Ukraine can be explained without conspiracy theories

5293-01-ukraine

We can bring down a government?

This article on the situation in Ukraine was written on the evening of February 21st. Events have moved even more rapidly than its author Antonio Moscato predicted but it contains useful insights into the dynamics of the protests. It’s been translated from Italian.

It’s difficult to predict how things will develop after the violent clashes in Kiev and many other Ukrainian cities over the last few days following the agreement reached by the government and opposition which allows for new elections and a return to the old constitution.

However, it is possible to refute some distorted interpretations which stop us from grasping the complexity of the situation. We can start with the one which sees the anti government mobilisations only as expressing a desire to be in the European Union. A lot of very different motivations have come together in the demonstrations, among which are anti government protests inspired by a variety of reasons.

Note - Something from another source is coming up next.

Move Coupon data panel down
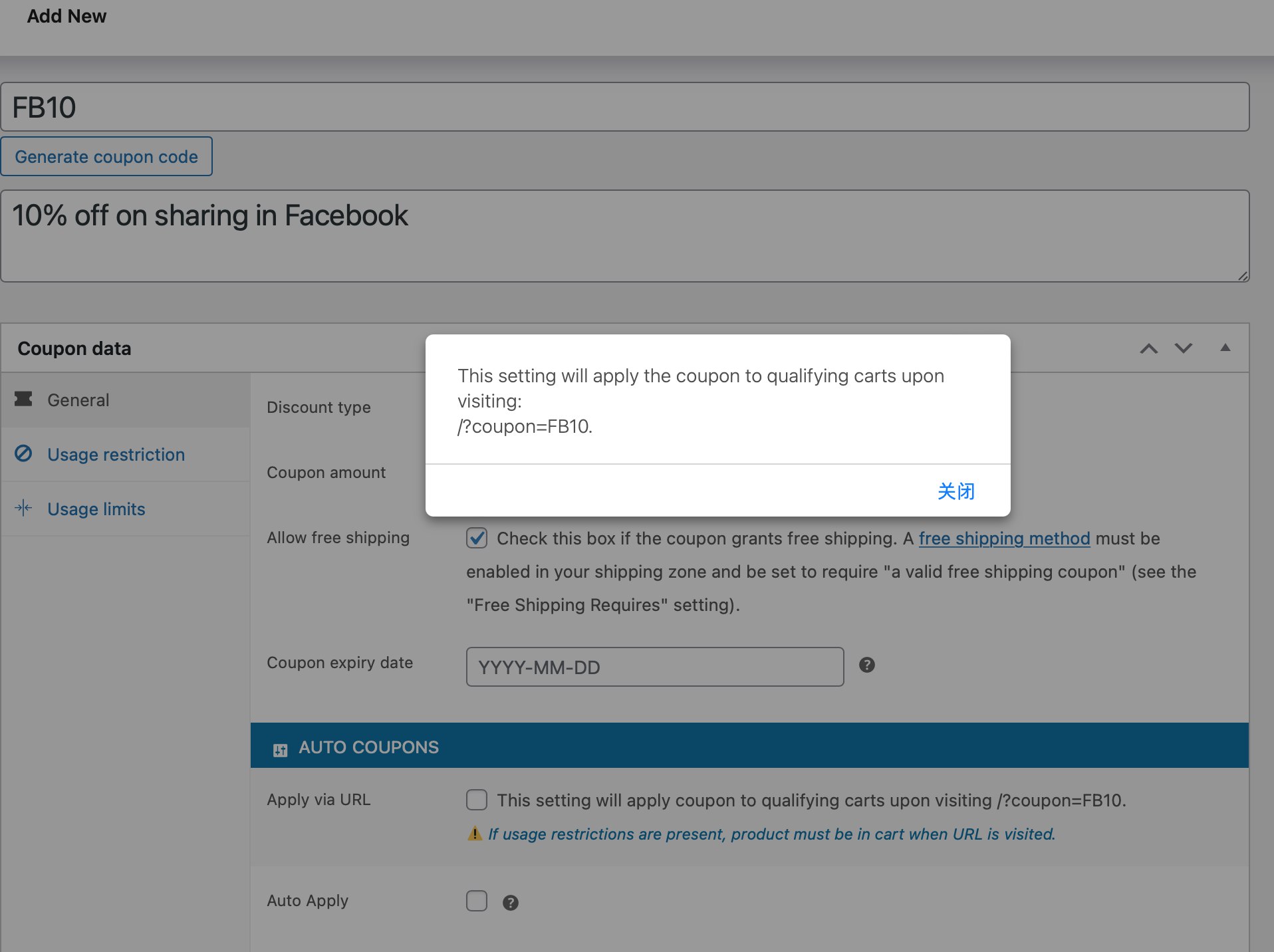1274x952 pixels. (x=1184, y=348)
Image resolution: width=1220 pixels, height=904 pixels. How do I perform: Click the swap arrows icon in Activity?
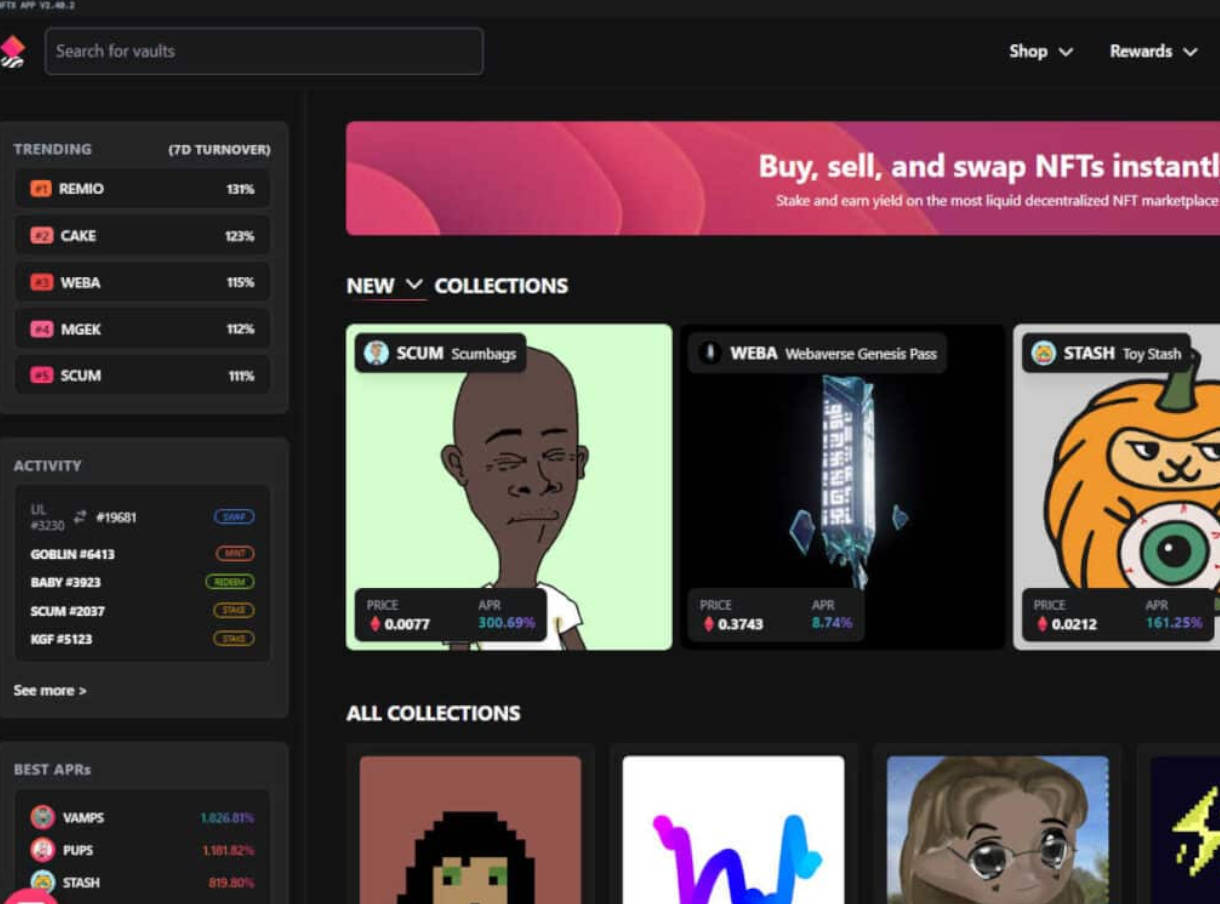tap(80, 517)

Just as wrong is the version favoured by some in the “nostalgic” left, which downplays the scale of the protests and attributes them exclusively to sections of the right. Svoboda (which is supported by 10% of voters) and the neo Nazis of Pravly Sektor are present in some demonstrations and have a certain influence, but they are not the essential component.  They are just as hostile to Europe as to Russia, in which they see the continuation of the Soviet Union, a state about which many Ukrainians have strong reservations. Many Ukrainians continue to interpret the crisis through the perspective of the forced collectivisation of 1929-33, which caused seven million deaths and they see it as a deliberate attempt to commit genocide, while it was actually the distorted and criminal way in which Stalin belatedly dealt with the issue of kulak farmers. He did the same in Russia and other Soviet republics which had large numbers of peasant farmers.  This was the reason, rather than a particular predisposition to fascism, which accounts for a higher level of collaboration with Hitler than in other republics (apart from those in the Baltic). Nostalgia for the anti Soviet, anti-Semitic Ukrainian Liberation Army is a big aspect of the politics for the two far right groups. But they are not the main drivers of the protest, which has accepted the two groups because of their ability to respond effectively to the very fierce attacks by the special police, the Berkut.  The protesters have often demonstrated their own critical abilities, disapproving of interventions which haven’t been jointly agreed, and a certain sense of balance, keeping safe and then freeing many young police officers who easily captured due to the mass scale of the demonstrations, protecting them from attempted lynchings.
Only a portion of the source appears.